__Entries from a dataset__

▼▼▼

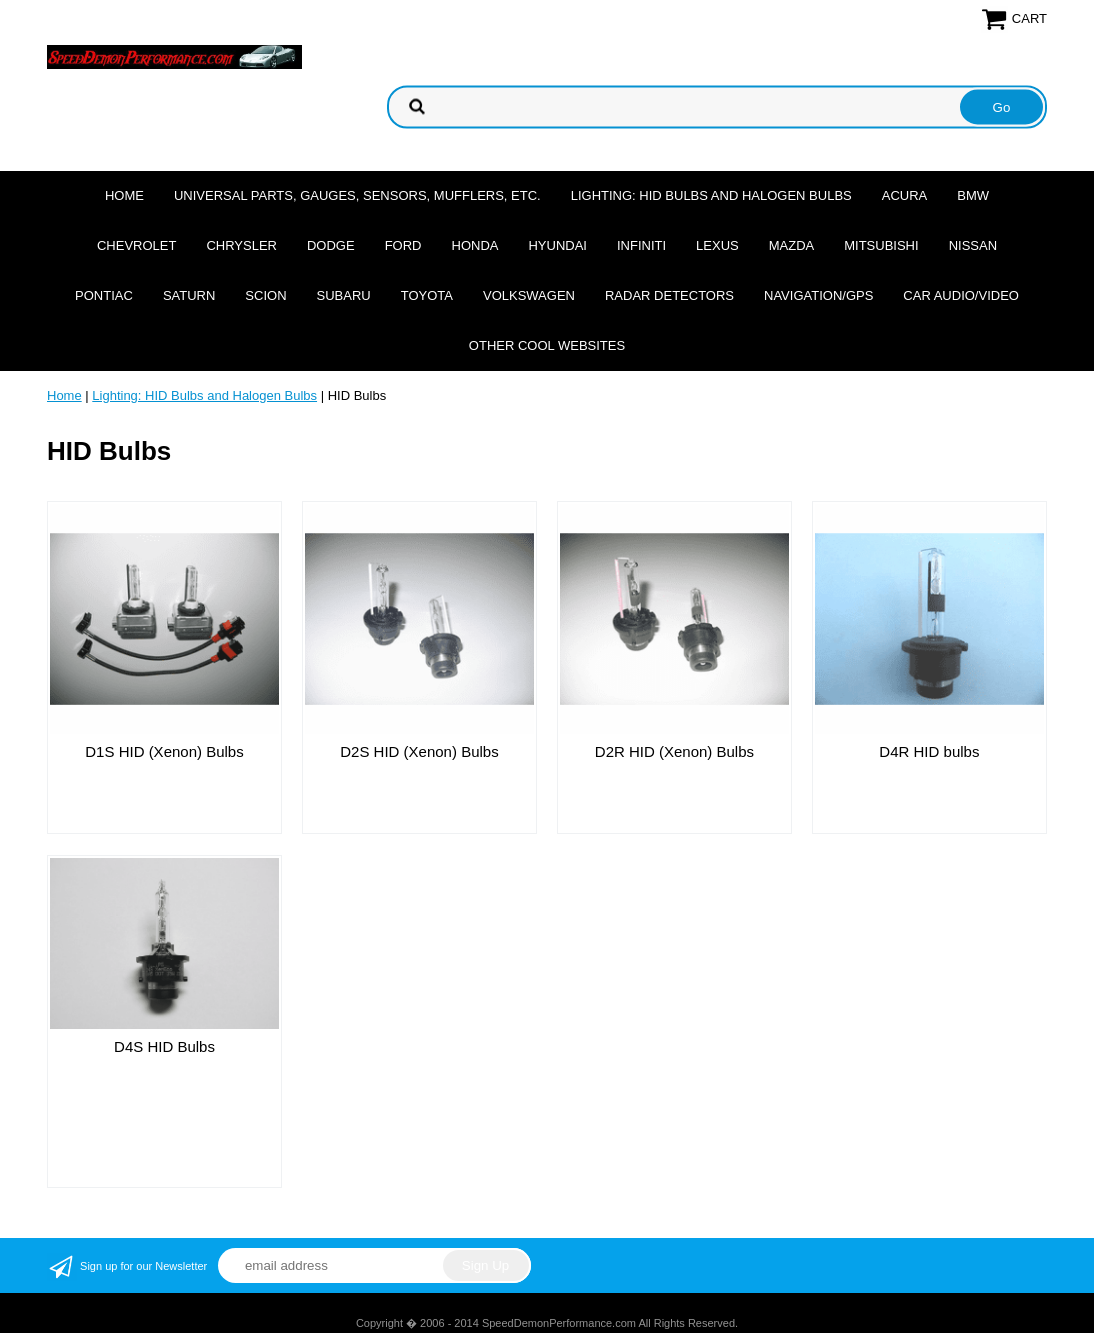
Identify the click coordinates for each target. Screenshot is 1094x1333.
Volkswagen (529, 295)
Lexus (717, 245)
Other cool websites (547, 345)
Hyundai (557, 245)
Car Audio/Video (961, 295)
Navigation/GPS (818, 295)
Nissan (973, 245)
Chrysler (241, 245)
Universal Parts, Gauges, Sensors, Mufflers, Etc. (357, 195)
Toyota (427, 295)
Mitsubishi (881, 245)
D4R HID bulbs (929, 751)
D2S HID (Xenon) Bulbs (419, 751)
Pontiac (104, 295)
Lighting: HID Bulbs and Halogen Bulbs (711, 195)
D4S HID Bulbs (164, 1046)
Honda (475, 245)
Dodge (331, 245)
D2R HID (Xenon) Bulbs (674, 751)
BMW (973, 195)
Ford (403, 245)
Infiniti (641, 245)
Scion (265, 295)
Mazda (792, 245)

▲▲▲

Rewrite the entries above, renaming "Mitsubishi" to "Subaru" and keeping everything else the same. Leave out the picture.

Identify the click coordinates for each target. Screenshot is 1094x1333.
Volkswagen (529, 295)
Lexus (717, 245)
Other cool websites (547, 345)
Hyundai (557, 245)
Car Audio/Video (961, 295)
Navigation/GPS (818, 295)
Nissan (973, 245)
Chrysler (241, 245)
Universal Parts, Gauges, Sensors, Mufflers, Etc. (357, 195)
Toyota (427, 295)
Subaru (881, 245)
D4R HID bulbs (929, 751)
D2S HID (Xenon) Bulbs (419, 751)
Pontiac (104, 295)
Lighting: HID Bulbs and Halogen Bulbs (711, 195)
D4S HID Bulbs (164, 1046)
Honda (475, 245)
Dodge (331, 245)
D2R HID (Xenon) Bulbs (674, 751)
BMW (973, 195)
Ford (403, 245)
Infiniti (641, 245)
Scion (265, 295)
Mazda (792, 245)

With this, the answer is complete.